*Excerpt to read*:
Ultrasound treatment and PHE
Lesion progression was longitudinally monitored via T2WI at days 1 and 7 post-ICH induction (Figure 5A). PHE volume was calculated as [Lesion volume – Parenchymal hematoma volume] (Figure 5A). As shown in Figure 5B ultrasound treatment significantly enhanced PHE resolution rate in the ICH + 2 MHz group compared to untreated ICH controls (53.91 ± 2.42% vs. 31.15 ± 6.55%, p = 0.043). Similarly, the ICH + 8 MHz group also exhibited significantly higher PHE resolution rate than untreated ICH controls (71.83 ± 7.28% vs. 31.15 ± 6.55%, p = 0.001). Inter-frequency comparison revealed no statistical significance (71.83 ± 7.28% vs. 53.91 ± 2.42%, p > 0.05).
*Frequency-specific ultrasound enhancement of PHE resolution. (A) Representative T2WI scans at days 1 and 7 post-ICH. Red areas: Parenchymal hematoma; Yellow contours: Total lesion boundaries. (B) Quantitative analysis of PHE volume changes (n = 6/group). Individual data points represent single animals. Data expressed as mean ± SEM. Statistical significance determined by one-way ANOVA with Bonferroni post hoc test (*p < 0.05, **p < 0.001 vs. ICH controls). Representative images are shown for visualization purposes, whereas quantitative analyses were based on multi-slice volumetric measurements.
Ultrasound treatment and neurological deficits improvement
Neurological function was longitudinally assessed using corner turning and cylinder tests at baseline (pre-surgery) and at days 1, 3, 7 post-ICH to evaluate ultrasound-mediated functional recovery. ICH induction precipitated significant neurological deterioration (vs baseline, p < 0.001), which was attenuated by ultrasound treatment at day 7 (p < 0.05).
Corner test analysis demonstrated:2 MHz: 62.86 ± 3.60% vs. Control 70.91 ± 2.11% (p = 0.049); 8 MHz: 63.64 ± 2.03% vs. Control 70.91 ± 2.11% (p = 0.041) (Figure 6A). Cylinder test quantification revealed analogous improvements:2 MHz: 26.56 ± 2.72% vs. Control 31.75 ± 1.48% (p = 0.022); 8 MHz: 26.73 ± 1.65% vs. Control 31.75 ± 1.48% (p = 0.010) (Figure 6B). Interprotocol comparisons showed no frequency-dependent differences (p > 0.05).
*Ultrasound treatment rescues early neurological deficits post-ICH. (A) Corner test performance. (B) Cylinder test forelimb asymmetry scores. Data expressed as mean ± SEM (n = 7 for ICH + 2 MHz; n = 11 for ICH/ICH + 8 MHz). **p < 0.01, p < 0.05 vs. ICH controls (two-way RM ANOVA with Bonferroni correction).
Discussion
In this study, we systematically evaluated the effects of non-invasive pulsed ultrasound on parenchymal hematoma clearance, PHE resolution, and neurological recovery in a rat model of intracerebral hemorrhage (ICH). Our findings demonstrate that: (1) Non-invasive pulsed ultrasound treatment significantly accelerated parenchymal hematoma clearance and effectively promoted the resolution of PHE; (2) Non-invasive pulsed ultrasound treatment significantly attenuated secondary brain injury following ICH, as evidenced by improved neurological function and reduced motor asymmetry in both the corner turn and cylinder tests (p < 0.05). These results highlight the translational potential of non-invasive pulsed ultrasound therapy for enhancing hematoma clearance, mitigating secondary injury, and improving functional outcomes after ICH.

*Material provided*:
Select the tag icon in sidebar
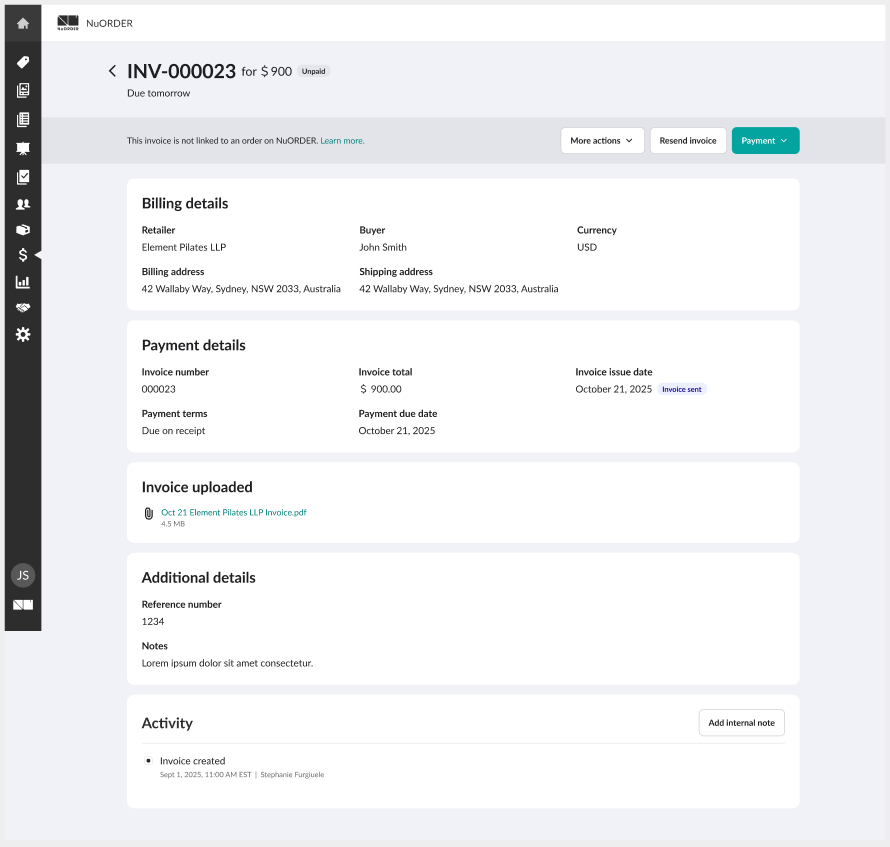Viewport: 890px width, 847px height. (22, 62)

*Action item*:
In the ultrasound and hemorrhage excerpt, how was PHE volume calculated?

*Exercise response*:
PHE volume was calculated as lesion volume minus parenchymal hematoma volume.